==== EXERCISE INPUT

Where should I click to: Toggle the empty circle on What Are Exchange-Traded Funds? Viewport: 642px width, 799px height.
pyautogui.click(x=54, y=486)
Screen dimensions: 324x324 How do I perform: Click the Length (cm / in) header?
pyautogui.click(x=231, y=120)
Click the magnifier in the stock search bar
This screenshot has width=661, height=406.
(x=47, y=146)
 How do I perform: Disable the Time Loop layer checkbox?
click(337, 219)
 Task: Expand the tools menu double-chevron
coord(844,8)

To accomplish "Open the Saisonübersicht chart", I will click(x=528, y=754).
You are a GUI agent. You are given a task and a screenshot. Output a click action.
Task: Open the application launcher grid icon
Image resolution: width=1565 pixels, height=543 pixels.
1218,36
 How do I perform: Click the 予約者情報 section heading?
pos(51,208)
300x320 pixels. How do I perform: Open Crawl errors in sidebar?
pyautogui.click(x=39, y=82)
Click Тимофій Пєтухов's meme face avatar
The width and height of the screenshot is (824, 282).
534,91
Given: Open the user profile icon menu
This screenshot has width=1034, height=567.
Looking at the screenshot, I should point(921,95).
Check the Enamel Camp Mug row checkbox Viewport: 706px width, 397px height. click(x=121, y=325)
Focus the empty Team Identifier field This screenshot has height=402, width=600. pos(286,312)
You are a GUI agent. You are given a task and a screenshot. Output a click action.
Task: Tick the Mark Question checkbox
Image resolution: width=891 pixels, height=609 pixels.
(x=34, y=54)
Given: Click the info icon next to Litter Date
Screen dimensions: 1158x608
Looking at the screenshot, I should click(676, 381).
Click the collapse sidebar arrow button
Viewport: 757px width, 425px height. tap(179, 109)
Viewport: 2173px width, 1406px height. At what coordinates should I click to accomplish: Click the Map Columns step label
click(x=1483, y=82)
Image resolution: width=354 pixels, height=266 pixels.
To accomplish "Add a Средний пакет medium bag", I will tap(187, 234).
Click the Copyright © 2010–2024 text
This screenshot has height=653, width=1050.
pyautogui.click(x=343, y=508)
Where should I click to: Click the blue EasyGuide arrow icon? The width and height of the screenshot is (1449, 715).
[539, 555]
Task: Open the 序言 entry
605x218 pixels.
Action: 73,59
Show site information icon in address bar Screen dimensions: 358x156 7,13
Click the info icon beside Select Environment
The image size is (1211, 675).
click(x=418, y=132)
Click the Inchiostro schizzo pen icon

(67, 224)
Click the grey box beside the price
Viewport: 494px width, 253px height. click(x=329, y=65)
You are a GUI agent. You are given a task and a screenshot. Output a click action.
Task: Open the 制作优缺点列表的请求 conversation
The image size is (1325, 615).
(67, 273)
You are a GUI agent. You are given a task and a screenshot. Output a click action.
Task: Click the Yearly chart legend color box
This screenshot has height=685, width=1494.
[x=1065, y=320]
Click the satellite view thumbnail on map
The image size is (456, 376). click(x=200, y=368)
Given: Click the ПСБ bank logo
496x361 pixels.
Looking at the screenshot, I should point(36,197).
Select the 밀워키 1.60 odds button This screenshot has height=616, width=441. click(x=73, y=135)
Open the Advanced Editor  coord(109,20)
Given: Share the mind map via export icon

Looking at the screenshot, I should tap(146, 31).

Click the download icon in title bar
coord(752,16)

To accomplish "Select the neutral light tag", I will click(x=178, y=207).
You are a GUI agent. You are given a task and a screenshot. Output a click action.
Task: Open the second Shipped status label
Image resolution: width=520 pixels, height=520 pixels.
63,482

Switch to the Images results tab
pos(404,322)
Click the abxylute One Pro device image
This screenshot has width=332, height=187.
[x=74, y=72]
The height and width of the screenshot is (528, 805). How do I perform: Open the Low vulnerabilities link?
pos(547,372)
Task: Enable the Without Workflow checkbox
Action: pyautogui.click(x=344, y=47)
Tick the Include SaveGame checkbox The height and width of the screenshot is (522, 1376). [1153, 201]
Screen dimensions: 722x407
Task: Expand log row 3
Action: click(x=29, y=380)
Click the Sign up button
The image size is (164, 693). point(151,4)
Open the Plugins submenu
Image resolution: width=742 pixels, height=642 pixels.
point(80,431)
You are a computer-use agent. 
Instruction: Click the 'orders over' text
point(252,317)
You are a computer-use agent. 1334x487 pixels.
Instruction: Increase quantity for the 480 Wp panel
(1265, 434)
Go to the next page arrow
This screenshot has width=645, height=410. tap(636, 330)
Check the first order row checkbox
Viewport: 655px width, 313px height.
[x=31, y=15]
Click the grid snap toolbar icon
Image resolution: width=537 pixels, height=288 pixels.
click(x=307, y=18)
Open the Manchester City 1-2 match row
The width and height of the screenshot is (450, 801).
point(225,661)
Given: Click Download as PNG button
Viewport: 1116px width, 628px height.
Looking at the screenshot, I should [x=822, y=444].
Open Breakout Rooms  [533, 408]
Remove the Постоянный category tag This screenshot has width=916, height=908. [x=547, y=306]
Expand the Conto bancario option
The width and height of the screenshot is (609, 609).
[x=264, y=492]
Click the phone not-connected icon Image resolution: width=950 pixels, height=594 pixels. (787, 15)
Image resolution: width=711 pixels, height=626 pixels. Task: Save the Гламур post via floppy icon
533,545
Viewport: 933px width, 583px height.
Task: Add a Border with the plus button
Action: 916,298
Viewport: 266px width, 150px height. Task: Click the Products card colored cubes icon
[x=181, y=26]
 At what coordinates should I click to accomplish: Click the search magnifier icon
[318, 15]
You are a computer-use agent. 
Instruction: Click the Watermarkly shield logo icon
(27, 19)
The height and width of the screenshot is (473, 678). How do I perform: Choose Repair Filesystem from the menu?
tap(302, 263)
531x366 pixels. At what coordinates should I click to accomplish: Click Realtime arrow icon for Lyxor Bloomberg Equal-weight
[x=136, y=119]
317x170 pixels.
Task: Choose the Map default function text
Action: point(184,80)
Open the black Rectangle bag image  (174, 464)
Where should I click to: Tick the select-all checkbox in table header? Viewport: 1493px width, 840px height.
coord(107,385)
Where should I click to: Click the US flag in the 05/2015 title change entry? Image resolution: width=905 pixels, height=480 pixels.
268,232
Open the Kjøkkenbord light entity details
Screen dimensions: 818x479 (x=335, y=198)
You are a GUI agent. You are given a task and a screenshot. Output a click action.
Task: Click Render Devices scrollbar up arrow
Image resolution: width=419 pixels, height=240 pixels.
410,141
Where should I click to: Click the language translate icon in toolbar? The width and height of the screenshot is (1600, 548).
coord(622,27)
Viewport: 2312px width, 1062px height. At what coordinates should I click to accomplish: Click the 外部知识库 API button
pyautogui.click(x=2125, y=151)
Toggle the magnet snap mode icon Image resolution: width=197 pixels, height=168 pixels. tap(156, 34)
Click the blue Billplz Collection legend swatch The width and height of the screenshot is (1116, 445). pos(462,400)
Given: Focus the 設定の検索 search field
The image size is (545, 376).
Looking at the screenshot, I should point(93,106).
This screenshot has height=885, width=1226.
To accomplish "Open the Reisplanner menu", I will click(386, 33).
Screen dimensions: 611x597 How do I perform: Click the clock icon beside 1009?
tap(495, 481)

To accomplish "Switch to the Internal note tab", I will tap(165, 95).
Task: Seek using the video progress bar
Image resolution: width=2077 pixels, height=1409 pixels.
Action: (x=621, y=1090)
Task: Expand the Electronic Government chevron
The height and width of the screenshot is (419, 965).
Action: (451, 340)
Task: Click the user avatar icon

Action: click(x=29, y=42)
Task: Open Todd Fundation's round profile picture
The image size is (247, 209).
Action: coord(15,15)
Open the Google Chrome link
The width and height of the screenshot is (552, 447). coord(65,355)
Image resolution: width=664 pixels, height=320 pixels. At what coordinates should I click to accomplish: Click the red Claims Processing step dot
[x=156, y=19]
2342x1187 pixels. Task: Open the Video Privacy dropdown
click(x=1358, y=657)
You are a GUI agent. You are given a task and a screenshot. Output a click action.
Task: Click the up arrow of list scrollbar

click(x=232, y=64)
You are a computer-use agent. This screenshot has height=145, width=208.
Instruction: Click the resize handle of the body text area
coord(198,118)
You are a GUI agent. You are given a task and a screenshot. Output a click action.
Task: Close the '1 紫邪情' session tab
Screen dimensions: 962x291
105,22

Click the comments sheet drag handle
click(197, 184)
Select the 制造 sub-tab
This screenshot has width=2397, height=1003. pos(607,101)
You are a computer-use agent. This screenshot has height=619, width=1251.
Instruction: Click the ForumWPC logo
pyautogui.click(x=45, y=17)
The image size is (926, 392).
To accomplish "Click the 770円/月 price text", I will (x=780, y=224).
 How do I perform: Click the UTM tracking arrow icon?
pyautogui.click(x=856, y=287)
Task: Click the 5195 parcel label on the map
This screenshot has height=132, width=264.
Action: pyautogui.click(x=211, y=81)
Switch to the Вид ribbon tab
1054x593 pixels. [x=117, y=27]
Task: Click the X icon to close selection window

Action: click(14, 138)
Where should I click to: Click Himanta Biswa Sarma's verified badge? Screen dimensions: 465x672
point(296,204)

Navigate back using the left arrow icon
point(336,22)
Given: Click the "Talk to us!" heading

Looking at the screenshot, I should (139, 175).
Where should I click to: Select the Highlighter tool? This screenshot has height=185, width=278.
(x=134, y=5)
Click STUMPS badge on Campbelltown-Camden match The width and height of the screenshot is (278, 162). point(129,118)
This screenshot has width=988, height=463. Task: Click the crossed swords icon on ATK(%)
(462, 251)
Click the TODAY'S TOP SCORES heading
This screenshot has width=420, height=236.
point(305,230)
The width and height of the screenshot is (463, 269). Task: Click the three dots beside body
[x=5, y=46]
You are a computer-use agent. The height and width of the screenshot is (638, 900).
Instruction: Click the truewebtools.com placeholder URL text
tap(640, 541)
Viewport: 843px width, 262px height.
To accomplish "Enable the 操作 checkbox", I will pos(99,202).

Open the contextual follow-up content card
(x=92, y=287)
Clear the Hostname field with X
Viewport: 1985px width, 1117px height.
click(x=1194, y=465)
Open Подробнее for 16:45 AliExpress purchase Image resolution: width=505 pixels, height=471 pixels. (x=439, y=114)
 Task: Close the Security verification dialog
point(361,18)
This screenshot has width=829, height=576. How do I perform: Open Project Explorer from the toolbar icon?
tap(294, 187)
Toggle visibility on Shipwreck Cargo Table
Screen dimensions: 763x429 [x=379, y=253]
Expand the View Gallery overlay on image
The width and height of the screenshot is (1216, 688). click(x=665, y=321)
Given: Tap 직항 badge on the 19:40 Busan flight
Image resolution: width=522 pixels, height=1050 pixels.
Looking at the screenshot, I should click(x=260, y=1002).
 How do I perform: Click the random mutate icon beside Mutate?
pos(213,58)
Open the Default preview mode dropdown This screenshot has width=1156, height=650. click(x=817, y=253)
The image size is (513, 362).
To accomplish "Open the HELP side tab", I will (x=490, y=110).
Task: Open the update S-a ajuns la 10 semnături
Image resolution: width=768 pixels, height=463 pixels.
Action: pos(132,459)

========

Please rewrite the entries from the line containing "Image resolution: width=664" through the line containing "click(x=232, y=64)", changing "dropdown" to "menu" and leaving everything else as it is.

* RESPONSE TO THE TASK:
Image resolution: width=664 pixels, height=320 pixels. At what coordinates should I click to accomplish: Click the red Claims Processing step dot
[x=156, y=19]
2342x1187 pixels. Task: Open the Video Privacy menu
click(x=1358, y=657)
You are a GUI agent. You are given a task and a screenshot. Output a click action.
Task: Click the up arrow of list scrollbar

click(x=232, y=64)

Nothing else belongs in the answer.